I think what is exciting is that the world in general is really embracing the freedom to create and distribute music. What you were saying about Spotify is great, and I think that discovery and branding of your music is becoming more and more important.
Also, the development of music video and content, and the different sorts of content that you can make in music — the lyric/music/vocal/unplugged video… it’s really interesting how there are so many ways you can promote and create and build an audience for yourself.
One thing that is kind of sad is that a lot of companies just work with people based on their followers or the audience they can bring with them. We don’t ever look at that here, we look at their talent and the person — someone who is in the studio 24 hours a day writing great music doesn’t have time to do two Instagram stories, a social post, a tweet, and an essay on Facebook because they are working.
When we worked with Brockhampton I don’t even think they had a [social media] account, when Lil Yachty (pictured) played at VFiles and 2,000 people came to see him play, the police were like, ‘Who is that person?’ and I was like, Exactly, you don’t know who he is, he doesn’t have a huge following but he is really talented. That is something that we really want to focus on — talent speaks loudest as oppose to the number of followers that you have.
do you see any new musical genres or movements on the horizon?

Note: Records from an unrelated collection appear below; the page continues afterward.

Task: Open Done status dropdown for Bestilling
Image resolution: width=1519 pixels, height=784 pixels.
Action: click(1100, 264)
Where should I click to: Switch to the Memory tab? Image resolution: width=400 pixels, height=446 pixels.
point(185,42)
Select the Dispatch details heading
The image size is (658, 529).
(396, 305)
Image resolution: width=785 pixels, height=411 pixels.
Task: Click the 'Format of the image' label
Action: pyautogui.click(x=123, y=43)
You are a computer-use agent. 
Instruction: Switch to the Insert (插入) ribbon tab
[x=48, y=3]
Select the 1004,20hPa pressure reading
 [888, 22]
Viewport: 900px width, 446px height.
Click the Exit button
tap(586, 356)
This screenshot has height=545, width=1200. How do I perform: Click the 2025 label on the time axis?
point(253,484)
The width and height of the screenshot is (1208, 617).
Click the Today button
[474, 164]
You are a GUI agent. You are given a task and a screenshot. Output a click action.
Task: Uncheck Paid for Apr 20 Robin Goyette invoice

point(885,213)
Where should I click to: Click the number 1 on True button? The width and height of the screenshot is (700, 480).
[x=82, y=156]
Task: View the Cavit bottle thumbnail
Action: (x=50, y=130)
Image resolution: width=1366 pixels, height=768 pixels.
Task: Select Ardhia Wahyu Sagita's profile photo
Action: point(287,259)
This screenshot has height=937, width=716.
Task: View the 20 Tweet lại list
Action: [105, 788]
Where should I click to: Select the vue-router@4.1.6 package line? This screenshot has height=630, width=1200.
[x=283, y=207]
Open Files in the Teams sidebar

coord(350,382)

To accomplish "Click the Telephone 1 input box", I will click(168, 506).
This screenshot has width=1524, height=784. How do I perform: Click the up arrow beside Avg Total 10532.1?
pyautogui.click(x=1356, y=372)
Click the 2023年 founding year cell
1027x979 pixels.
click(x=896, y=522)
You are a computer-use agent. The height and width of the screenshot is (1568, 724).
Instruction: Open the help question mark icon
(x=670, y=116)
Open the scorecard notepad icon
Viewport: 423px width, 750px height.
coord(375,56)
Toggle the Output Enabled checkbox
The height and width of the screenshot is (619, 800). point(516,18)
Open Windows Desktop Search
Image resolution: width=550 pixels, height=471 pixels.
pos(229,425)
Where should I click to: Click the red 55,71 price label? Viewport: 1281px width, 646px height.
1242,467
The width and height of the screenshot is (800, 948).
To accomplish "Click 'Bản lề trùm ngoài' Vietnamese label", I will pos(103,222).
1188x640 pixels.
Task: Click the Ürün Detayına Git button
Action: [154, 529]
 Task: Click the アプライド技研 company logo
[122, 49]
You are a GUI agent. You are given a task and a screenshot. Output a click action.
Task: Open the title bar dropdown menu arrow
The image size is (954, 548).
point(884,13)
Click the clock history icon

There is a mellow RnB movement that we are seeing, there is a lot of lyrical hip hop that is much more melodic than just straight out rapping.
The one thing we are not seeing a lot and we want to bring back are bands, I don’t know whether you can attribute [the lack] to social media — kids are more likely to be on their own rather than in their garage with their friends making music, plus the fact you can get equipment that makes you a band on your own really simply.
So I want to look for bands, and at the whole country music phenomenon too because that is something that is very VFiles and we haven’t moved into that space at all.